Autism Parenting

This is a piece from a woman whom I respect.  I hope you all enjoy it as much as I do.  –Sylvia


It’s 5:15 am.  I’m quietly sneaking out the door for the gym when I see my 7-year-old Em’s face peering around the corner.  In a voice filled with panic, she demands “WHERE ARE YOU GOING?!”  After a long squeezy hug, I remind her that our schedule says Mommy will be at the gym from 5 am to 6 am.  We discuss where the gym is, why I am going, and what I will do there.  Explaining that she will be very tired at school if she stays up, I give her two options:  snuggle in her bed or snuggle with Daddy.  One more hug, and she chooses to go back to her bed.  I groan inside, knowing that choosing to go back to her own bed means she will expect me to snuggle with her until she falls asleep.
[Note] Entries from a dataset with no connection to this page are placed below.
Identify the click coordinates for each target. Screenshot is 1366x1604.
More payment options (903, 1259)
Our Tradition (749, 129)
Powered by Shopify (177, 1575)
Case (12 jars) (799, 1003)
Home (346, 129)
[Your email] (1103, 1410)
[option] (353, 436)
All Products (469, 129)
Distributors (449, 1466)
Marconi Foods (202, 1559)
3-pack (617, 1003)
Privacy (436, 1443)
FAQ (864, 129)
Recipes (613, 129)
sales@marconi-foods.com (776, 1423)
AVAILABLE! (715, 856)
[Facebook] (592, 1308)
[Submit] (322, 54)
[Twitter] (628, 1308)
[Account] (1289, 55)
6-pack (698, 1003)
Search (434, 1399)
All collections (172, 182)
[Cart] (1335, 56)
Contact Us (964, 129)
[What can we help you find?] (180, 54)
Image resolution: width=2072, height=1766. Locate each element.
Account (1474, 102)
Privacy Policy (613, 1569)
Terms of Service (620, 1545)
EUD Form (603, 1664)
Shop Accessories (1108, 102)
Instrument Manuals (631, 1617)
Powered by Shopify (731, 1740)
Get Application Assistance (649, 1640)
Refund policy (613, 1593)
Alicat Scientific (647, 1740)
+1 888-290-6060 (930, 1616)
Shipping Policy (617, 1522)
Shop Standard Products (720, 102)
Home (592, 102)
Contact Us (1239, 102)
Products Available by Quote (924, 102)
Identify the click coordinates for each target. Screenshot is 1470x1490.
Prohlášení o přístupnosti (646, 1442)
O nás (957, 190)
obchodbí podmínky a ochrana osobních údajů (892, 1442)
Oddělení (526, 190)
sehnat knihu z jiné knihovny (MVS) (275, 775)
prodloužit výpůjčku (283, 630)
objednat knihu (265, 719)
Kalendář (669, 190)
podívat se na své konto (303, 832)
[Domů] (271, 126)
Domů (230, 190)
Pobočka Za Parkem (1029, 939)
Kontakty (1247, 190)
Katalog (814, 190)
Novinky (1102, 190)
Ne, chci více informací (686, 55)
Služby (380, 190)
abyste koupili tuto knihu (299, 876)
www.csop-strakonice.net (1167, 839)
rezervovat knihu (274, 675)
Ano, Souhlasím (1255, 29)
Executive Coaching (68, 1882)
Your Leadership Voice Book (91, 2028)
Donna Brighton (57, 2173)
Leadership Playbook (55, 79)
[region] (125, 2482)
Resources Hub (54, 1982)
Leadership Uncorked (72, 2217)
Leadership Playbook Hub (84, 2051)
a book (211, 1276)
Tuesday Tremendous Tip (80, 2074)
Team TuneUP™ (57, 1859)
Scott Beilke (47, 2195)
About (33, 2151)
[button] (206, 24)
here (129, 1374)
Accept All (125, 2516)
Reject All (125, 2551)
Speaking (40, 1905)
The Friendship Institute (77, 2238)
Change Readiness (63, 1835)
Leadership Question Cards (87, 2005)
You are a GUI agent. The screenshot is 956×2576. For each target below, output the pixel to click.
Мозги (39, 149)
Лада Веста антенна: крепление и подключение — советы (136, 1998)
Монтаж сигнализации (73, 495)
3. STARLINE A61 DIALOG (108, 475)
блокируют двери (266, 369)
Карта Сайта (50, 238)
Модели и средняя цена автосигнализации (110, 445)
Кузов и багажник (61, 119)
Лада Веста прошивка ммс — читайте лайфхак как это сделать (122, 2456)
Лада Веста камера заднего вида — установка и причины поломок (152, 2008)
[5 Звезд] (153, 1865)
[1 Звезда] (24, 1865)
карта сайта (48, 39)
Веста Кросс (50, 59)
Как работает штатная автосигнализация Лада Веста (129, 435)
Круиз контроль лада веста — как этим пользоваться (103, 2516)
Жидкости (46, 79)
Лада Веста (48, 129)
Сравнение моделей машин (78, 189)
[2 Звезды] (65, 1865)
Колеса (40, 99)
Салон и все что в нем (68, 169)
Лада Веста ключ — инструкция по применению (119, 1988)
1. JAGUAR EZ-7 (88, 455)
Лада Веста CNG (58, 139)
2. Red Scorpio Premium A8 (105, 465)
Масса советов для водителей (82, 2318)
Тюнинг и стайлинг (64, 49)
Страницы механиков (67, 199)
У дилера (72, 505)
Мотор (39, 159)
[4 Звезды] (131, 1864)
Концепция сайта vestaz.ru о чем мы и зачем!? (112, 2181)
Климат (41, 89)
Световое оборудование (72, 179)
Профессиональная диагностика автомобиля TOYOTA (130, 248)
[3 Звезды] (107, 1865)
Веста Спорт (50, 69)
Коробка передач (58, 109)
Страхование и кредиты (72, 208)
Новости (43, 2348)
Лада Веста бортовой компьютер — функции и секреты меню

“Mommy snuggle with me?”  I can tell she’s seconds away from a meltdown.  I lay down next to her. I gently caress her face, telling her how much I love her, and  I carefully explain our plan for the day.  She snuggles closer and relaxes. Her eyes close.  Her breathing becomes slow and regular.  Suddenly her eyes pop open, filled with anxiety.  “Mommy, are you still going?”  “Yes, sweetie, I am.  Would you be more comfortable snuggling with Daddy while Mommy is gone?”  I cringe.  “NO! NO! NO!  I DON’T WANT TO GET OUT OF BED AND I DON’T WANT MOMMY TO LEAVE!”  My wonderful, and very sleepy, husband appears in the doorway.  I ask Em if Daddy can snuggle with her while Mommy is at the gym.  She tearfully replies with a yes. I give her one more hug and tell her I love her. I thank her for helping to find a solution to our problem and remind her that I will be back very soon to make her favorite breakfast.  As I change my shirt (which is now covered in slobber, tears, and snot), I realize it’s too late for the gym.  Dejected, I seriously consider taking a nap but then remember that I have to leave the house.  Otherwise, the whole morning struggle would have been completely in vain.

It’s 6:45 and I’m tiptoeing back into the house from my trip to the grocery store.  I peak in Em’s room:  still sleeping.  I close the door, start breakfast and pack lunches.  I still have a half-hour before I need to wake up Em, so I decide to get a head start on work.  Soon, I’m completely engrossed.  I completely forgot that I meant to set an alarm so I would remember to wake up Em.  I look up to take a sip of my now cold coffee; it’s 8:15.  Yikes!!!  I put her favorite music on and climb in bed beside her, waking her up gently.  I’m on edge:  will she be angry because I’m waking her?  Her eyes open and widen with surprise. She smiles, patting my face with her little hands:  “Mommy, you are back already!”  She climbs out of bed and consults her schedule, happily singing along to the music.  I give her one last hug as she runs out the door to go to school.  I change the music, plug in my headphones and sit down at my desk.  This time I remember to set an alarm.  Stimming happily along to the music, I get back to work.

This is a real morning in my home.  My name is Priscilla Brackett.  I am a mom, a small business owner, a full time college student, and I’m Autistic.